> **Do this**:
Can you write out the lines from the line with "The image size is (708, 1259)." up to and including the line with "Click the last", requests included, scaling every click coordinate in the answers by 1.7 and rounding each to a whole number, with halves rounded up?

--- START OF Data for the task ---

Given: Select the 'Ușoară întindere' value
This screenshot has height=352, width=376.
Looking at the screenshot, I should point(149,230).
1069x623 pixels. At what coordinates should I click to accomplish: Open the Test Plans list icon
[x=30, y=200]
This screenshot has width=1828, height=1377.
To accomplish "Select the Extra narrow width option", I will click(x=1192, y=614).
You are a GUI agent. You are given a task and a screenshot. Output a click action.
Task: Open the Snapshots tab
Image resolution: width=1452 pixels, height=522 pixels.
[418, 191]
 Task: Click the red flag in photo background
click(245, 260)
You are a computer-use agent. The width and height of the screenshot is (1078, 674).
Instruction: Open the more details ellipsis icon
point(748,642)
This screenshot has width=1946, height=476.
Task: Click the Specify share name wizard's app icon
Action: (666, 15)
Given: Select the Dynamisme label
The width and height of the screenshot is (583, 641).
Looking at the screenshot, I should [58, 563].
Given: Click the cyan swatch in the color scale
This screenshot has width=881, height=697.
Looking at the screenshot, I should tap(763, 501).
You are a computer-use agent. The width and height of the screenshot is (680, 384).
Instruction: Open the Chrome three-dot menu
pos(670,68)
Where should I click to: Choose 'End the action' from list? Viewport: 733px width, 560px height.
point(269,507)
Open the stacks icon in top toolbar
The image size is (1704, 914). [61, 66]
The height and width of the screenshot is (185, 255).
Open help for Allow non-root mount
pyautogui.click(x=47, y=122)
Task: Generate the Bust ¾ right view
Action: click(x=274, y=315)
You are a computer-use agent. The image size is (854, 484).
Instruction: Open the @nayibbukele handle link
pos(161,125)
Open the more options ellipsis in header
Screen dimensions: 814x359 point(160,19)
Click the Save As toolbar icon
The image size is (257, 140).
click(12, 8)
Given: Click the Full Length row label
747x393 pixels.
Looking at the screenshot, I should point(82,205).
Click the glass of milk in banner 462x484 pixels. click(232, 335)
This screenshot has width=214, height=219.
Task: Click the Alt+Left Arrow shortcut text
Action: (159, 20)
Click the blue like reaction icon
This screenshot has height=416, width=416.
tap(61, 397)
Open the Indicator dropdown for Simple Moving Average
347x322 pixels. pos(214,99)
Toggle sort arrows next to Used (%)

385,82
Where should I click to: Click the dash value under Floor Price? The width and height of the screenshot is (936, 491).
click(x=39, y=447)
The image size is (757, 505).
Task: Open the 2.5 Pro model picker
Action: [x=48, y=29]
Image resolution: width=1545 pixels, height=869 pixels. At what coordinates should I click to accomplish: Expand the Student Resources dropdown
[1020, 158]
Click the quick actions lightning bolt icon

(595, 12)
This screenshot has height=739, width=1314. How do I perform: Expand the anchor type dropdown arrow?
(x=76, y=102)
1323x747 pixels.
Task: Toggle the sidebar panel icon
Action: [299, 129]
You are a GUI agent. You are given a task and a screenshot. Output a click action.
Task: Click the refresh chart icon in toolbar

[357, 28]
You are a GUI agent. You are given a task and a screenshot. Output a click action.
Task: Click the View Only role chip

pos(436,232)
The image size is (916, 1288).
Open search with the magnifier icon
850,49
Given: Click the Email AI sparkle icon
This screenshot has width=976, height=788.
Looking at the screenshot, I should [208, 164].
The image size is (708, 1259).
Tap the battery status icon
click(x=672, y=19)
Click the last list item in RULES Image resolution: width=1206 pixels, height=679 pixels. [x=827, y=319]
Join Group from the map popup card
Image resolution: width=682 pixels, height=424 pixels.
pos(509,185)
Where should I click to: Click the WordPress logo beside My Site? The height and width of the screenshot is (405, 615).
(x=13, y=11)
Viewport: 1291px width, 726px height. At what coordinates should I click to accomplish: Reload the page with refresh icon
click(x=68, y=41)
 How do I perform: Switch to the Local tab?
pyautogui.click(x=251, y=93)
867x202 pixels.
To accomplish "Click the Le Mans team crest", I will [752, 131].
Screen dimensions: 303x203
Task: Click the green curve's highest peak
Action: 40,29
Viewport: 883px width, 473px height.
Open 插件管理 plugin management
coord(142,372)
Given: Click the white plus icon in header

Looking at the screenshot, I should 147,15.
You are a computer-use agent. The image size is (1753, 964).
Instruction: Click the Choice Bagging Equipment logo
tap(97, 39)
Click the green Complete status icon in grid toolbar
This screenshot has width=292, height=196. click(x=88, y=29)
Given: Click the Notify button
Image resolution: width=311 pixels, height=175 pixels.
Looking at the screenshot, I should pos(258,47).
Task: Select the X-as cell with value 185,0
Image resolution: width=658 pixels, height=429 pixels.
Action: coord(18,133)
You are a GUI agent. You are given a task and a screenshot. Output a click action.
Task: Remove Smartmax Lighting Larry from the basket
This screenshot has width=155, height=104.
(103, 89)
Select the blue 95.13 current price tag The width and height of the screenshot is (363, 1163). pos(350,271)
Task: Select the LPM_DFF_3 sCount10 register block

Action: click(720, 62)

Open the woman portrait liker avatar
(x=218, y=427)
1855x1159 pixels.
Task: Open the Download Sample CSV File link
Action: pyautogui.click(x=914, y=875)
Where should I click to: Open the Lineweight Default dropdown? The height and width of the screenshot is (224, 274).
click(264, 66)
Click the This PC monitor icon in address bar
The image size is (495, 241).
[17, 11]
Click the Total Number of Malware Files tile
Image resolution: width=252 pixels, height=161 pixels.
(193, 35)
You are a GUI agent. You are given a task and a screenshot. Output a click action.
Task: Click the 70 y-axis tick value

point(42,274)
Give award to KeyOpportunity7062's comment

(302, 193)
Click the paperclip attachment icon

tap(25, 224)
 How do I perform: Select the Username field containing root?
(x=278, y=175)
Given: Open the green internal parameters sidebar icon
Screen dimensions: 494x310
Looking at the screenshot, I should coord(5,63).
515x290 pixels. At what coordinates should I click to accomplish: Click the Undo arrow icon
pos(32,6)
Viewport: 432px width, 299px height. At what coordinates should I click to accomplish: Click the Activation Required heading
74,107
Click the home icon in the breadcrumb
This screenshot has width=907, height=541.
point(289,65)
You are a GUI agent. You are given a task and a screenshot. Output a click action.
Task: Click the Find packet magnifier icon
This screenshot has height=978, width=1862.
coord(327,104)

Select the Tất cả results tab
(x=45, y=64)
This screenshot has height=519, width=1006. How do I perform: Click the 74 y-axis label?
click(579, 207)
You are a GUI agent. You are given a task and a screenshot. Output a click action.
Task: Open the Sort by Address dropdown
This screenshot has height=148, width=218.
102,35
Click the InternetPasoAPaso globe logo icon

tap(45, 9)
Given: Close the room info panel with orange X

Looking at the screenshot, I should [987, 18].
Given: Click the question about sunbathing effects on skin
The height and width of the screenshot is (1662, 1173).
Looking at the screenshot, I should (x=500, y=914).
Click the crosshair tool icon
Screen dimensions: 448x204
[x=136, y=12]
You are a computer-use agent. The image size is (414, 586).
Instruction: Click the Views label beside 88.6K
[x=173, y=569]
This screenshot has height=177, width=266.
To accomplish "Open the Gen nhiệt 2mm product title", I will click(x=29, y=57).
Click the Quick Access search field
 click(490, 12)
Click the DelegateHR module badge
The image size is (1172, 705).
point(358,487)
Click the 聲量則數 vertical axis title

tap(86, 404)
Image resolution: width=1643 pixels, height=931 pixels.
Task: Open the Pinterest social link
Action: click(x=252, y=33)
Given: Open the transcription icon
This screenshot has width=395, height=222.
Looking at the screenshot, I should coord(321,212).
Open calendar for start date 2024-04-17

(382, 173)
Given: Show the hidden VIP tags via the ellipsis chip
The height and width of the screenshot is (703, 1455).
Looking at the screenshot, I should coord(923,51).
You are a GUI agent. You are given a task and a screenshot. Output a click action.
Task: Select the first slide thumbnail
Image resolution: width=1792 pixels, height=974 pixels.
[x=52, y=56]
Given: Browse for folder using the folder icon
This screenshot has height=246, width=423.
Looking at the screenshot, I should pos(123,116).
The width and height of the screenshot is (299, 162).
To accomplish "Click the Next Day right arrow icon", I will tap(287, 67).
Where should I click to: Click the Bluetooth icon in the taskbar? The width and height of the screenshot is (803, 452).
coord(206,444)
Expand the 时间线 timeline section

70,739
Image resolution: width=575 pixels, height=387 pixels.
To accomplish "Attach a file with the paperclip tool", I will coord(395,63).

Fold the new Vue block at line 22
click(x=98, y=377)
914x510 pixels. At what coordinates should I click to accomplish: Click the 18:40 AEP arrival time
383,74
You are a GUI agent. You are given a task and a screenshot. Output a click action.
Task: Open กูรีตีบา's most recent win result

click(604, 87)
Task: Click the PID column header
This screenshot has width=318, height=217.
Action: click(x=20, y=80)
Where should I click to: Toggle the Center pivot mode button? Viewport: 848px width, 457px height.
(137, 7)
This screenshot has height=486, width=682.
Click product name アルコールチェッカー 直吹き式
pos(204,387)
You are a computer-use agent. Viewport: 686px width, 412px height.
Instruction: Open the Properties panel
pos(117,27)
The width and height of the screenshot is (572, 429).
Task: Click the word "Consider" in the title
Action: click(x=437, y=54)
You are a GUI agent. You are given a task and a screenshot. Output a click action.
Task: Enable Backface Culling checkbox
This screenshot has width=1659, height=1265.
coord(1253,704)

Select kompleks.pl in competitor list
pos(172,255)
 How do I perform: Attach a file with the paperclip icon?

--- END OF Data for the task ---

> **Task result**:
The image size is (708, 1259).
Tap the battery status icon
click(x=1142, y=32)
Click the last list item in RULES Image resolution: width=1206 pixels, height=679 pixels. [x=1406, y=542]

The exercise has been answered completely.